Serie, Teil 2 24.04.2017, 14:42 Uhr

Linkbuilding: Strategien, Maßnahmen und die wichtigsten Tools

Linkbuilding ist ein kontinuierlicher Prozess, der in drei Schritten abläuft. In dieser Folge geht es um Schritt 2 und 3: Linkstrategie und Linkbuilding-Maßnahmen.
(Quelle: shutterstock.com/Rawpixel.com)
Von Stefan Gutmann, Spezialist für SEO bei der Klick Piloten GmbH
Gute Backlinks gefallen Suchmaschinen und Nutzern. Sie aufzubauen erfordert Sorgfalt und kreative Lösungen. ­Spezialisierte Agenturen können das erledigen - die Webseiteninhaber sollten es ihnen aber nicht komplett überlassen. ­Eine enge Abstimmung ist hier zu empfehlen, denn der Betreiber einer Website kann in der Regel am besten beurteilen, welche Links sich wirklich lohnen.
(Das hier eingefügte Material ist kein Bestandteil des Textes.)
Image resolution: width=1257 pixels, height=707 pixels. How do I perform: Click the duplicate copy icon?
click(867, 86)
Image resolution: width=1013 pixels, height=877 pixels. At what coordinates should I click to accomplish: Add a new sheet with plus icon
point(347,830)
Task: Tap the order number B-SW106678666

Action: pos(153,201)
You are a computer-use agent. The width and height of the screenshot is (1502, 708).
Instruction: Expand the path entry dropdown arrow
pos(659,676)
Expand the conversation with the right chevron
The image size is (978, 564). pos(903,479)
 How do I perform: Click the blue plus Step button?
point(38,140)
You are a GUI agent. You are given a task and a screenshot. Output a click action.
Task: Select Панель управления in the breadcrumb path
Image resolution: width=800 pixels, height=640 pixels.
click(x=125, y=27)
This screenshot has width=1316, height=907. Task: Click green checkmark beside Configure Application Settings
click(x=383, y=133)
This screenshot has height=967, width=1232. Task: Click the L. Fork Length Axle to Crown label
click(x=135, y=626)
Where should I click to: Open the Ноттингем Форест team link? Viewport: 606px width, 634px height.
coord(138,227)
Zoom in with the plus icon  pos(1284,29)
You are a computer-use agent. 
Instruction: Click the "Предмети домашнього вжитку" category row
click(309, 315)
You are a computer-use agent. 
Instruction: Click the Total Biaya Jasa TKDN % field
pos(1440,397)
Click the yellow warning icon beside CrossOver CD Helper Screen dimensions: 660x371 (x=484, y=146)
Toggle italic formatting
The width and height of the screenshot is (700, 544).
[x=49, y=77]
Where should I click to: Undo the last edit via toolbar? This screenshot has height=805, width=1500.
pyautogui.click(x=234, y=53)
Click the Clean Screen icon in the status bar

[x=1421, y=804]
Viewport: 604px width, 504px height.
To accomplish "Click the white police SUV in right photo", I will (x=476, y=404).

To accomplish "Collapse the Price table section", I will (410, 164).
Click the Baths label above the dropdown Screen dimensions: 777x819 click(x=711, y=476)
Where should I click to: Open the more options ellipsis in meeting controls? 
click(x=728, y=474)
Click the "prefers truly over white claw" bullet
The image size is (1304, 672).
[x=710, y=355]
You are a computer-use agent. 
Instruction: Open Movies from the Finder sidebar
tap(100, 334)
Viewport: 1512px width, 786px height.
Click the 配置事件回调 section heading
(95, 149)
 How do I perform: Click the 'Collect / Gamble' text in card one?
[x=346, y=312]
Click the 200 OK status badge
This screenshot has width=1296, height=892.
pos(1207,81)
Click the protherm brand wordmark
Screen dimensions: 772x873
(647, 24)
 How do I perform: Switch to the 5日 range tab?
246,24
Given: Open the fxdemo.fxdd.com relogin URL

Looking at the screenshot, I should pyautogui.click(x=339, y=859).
Die Linkbuilding-Strategie

Man spricht inzwischen nicht mehr von bloßem Linkaufbau, sondern von komplexem Link-Management. In diesem zweiten Schritt sollen schließlich Verknüpfungen hergestellt werden, zu denen das Unternehmen gern steht und die für den Nutzer einen echten Mehrwert schaffen. Und die Verknüpfungen sollen immer auf dem neuesten Stand sein, denn der Wert der einzelnen Links kann sich schnell sehr ändern. Daher beginnt der Zyklus aus Analyse, Plan und Maßnahmen immer wieder von Neuem.
Linkbuilding ist keine reine SEO-Angelegenheit mehr. Es wird immer wichtiger, dass die Suchmaschinenexperten mit ­anderen Abteilungen zusammenarbeiten, beispielsweise mit der PR-Abteilung.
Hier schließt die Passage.